Study of Some Reference Genes Expression Stability in Rice Using Real-Time PCR Method Under Biotic Stress

Gene expression studies by Real-Time PCR constitute a powerful tool to analyze the mechanisms underlying plant biotic-stress tolerance. One of the crucial steps of this technique is the selection and validation of reference genes to normalize target gene expression under different stress conditions. In this study, the expresion of candidate gene in oryza sativa was investigated under biotic stress at different developmental stages.
 

Eight internal control genes consists of eIF-4A, UBQ5, UBC, Actin1, Actin11, GAPDH, Cyclophilin and 18SrRNA which are commonly used as housekeeping genes in plants, were selected and their expression stability were examined in present of Rhizoctonia solani RBL1 strain, potasium silicat as tolerance inducer and different growth stages in three time periods (6 h, 24 h and 72 h) using BestKeeper and NormFinder softwares.
 

Based on the results gained through Best Keeper, the UBC has the higher expression than the other genes under biotic stress in rice leaf and also the UBC and Actin11 genes poses the highest correlations with the BestKeeper index (0.97). Additionally, it was shown that the UBC and Actin has the lowest coefficient variation.

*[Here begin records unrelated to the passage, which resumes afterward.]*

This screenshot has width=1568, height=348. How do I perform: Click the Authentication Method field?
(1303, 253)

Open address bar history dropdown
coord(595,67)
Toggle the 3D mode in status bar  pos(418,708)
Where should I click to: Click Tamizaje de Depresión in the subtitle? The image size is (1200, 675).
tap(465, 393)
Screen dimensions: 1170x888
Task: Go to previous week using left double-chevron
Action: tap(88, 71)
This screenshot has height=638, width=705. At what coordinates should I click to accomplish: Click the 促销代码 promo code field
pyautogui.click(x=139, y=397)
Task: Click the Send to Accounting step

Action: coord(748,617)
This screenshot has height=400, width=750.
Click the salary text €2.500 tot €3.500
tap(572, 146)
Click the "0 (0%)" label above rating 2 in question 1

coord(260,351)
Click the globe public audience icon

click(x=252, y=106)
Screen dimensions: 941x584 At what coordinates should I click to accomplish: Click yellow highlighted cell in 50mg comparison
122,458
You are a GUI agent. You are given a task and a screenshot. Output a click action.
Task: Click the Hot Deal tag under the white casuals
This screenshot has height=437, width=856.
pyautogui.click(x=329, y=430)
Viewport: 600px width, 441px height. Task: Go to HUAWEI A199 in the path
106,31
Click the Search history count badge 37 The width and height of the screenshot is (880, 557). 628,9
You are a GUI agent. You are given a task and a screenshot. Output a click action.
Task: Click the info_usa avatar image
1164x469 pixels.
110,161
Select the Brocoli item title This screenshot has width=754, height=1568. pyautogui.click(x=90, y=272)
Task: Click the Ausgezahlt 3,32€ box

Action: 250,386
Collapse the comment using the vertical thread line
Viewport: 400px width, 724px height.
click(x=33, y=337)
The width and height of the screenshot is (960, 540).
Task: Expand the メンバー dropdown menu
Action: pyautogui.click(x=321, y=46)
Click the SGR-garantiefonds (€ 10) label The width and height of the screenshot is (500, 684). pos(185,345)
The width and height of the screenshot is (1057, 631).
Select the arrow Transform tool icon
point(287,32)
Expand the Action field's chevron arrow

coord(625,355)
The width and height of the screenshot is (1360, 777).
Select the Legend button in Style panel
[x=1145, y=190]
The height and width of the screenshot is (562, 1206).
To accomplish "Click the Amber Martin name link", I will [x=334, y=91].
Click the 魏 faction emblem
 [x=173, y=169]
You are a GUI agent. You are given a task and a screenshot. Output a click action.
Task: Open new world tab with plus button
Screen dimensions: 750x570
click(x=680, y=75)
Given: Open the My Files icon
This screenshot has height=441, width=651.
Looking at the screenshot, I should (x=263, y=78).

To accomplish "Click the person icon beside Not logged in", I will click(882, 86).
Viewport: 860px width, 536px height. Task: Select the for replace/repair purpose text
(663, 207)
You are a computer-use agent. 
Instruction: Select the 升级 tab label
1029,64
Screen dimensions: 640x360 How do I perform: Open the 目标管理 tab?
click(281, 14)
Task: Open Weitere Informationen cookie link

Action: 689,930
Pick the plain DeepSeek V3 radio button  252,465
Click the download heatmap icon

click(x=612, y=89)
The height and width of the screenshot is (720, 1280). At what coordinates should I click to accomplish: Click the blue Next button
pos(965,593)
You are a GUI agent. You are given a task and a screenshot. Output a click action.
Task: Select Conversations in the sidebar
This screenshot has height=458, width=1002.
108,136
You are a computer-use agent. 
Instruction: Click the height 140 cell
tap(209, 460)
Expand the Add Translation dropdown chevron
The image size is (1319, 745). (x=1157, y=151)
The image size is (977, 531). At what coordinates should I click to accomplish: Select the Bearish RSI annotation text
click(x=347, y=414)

Also, the evaluation of the reference genes expression using geometric mean of the UBC and Actin11 compared to the Actin1 gene indicated the necessity of appropriate selection of the reference gene. Taken together, it was evidently demonstrated that the UBC and Actin11 genes are the proper reference gene to be employed for the normalization of expression data in the Oryza sativa L. using by Real-Time PCR.